I hid from everyone at recess and lunch and when I was walking home, Bruce ran up to me and asked me what was wrong.

“You, your what’s wrong” I shouted at Bruce and dug my finger into his chest.

He looked at me with surprise.

“He’s gone, and it’s all your fault.  If I didn’t have to save your stupid sister, he would probably still be here to help me.  He thought I didn’t need him anymore, but he was wrong!”

I was yelling, but I didn’t care.  It felt as though I had been punched in the gut.

“Leave me alone” I blurted out, and ran all the way home.

I was glad Mom wasn’t around when I burst through the door and went up to my room; I didn’t want to answer any more questions.  I threw the covers off my bed, dumped all the toys out of the storage box, and tipped over my bookshelf.

After calling me three times for supper, Mom knocked on my door and came in.  She tripped over a football and looked around my room in surprise.

“Trevor? What’s happened?  Why’d you do this?” she asked.  She didn’t sound angry, just scared.

“Mom please,” I said “I don’t want to talk about it.  Leave me alone.  I don’t want supper, I’m not hungry.”

She came back two hours later and I hadn’t moved from my bed.  This time I could hear a little anger in her voice.  “Trevor you have to come down, there’s someone here to see you.”

“Tell whoever it is to go away,” I said, “I don’t have any friends and I don’t want any!”

Mom’s voice didn’t sound soft and understanding now.  She spoke louder than usual, “I don’t know what happened today and you don’t want to tell me, but I do know you’re being rude.  You come downstairs this instant.  It’s Bruce and he says he has something of yours.  Now move it.”

When Mom said “move it” I knew I had gone a little too far.  I slowly got up and walked down the stairs, taking as much time as I could.  I didn’t want to look at Bruce’s face.  I knew what I had said to him was a lie, it wasn’t his fault.

Bruce was grinning when I saw him and that made me madder.  He was holding a medium sized cardboard box and before I could say anything to him he placed it at my feet.

“Well,” said Mom, “go ahead and open it.”

I reached down opening the flaps slowly, one at a time.  Before I could open the last one, it sprang open by itself and out popped a little black and white furry head.  I jumped back, not knowing what it was, and fell on my rear.  A little body followed by a wagging tail, jumped out of the box, ran at me and plopped into my lap. It looked up at me and started barking ferociously.

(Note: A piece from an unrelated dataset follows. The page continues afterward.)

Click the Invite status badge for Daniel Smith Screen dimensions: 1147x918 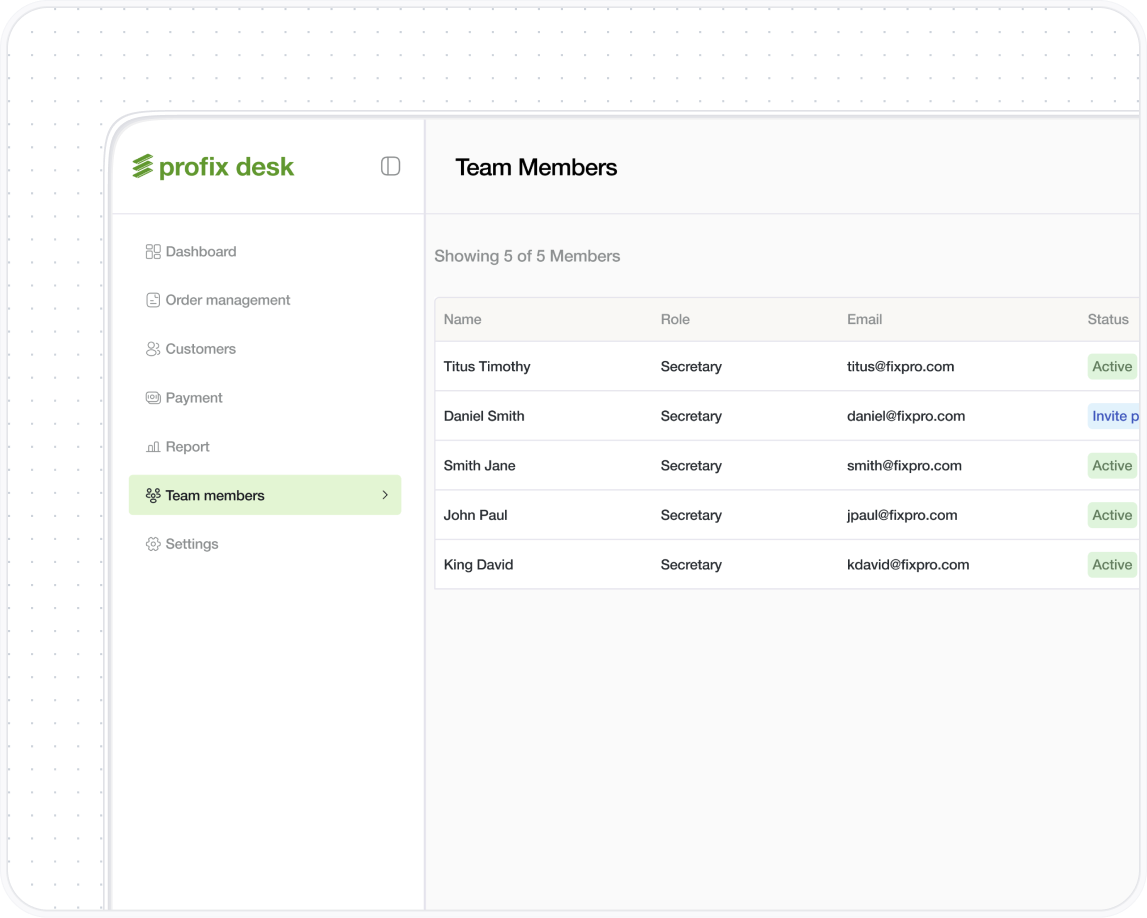pos(1114,416)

We all started laughing. I picked up the pup and held him in my arms. I walked over to Bruce and said sorry, hugging him quickly, then turned to my Mom.  “Can I keep him?”

“I guess so,” she said smiling. “We’ll have to make a house for him outside so that he doesn’t bother Dad.”

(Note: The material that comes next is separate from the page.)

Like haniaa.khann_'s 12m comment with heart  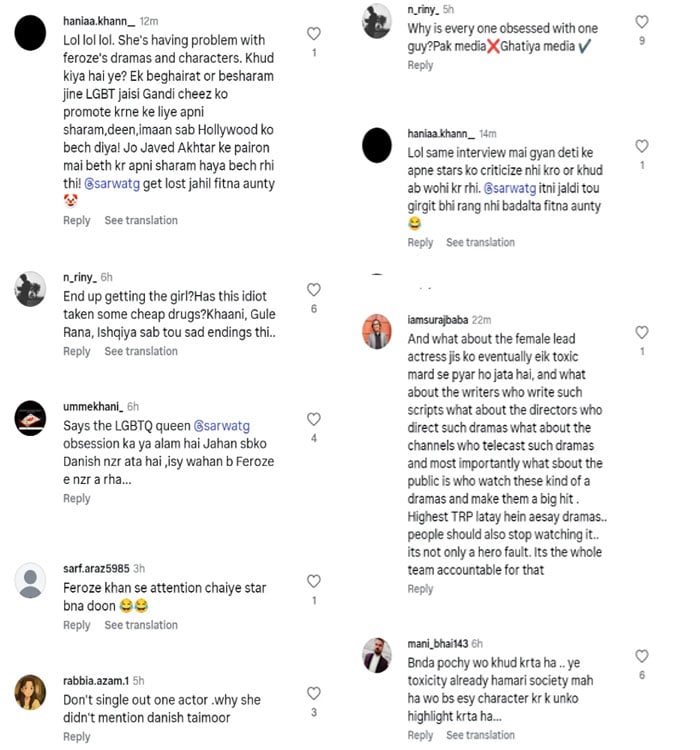click(313, 33)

We took him out into the yard and wrestled with him.  He was a hyper little guy and we laughed until our sides hurt.

“I guess you know what his name is,” I said to Bruce.

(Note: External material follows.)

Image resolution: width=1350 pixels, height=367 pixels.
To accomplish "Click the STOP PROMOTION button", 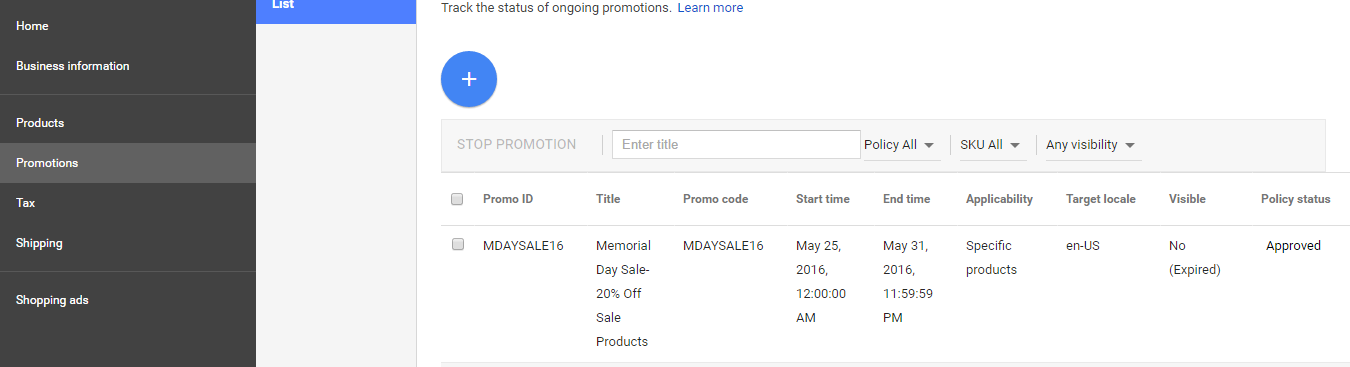I will pos(516,144).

“Yep” he said, and threw the ball.  “Come on Gabe, go fetch.”

In school the next day it was my turn to read my essay about summer vacation.  I hadn’t quite finished it yet so I faked it.  My story had changed over the last couple of days, and of course I couldn’t tell them everything.

“Two incredible things happened to me over the summer,” I started, “I found two new friends, their names are Gabe and Bruce.”

At the end of my report everyone clapped, even Mrs. Mitchell.

“And don’t forget Trevor,” she said to me as I walked back to my desk, “You get to take the rabbit home this weekend.”

I nodded, and laughed to myself, wondering how Gabe and Mr. Hoppity were going to get along.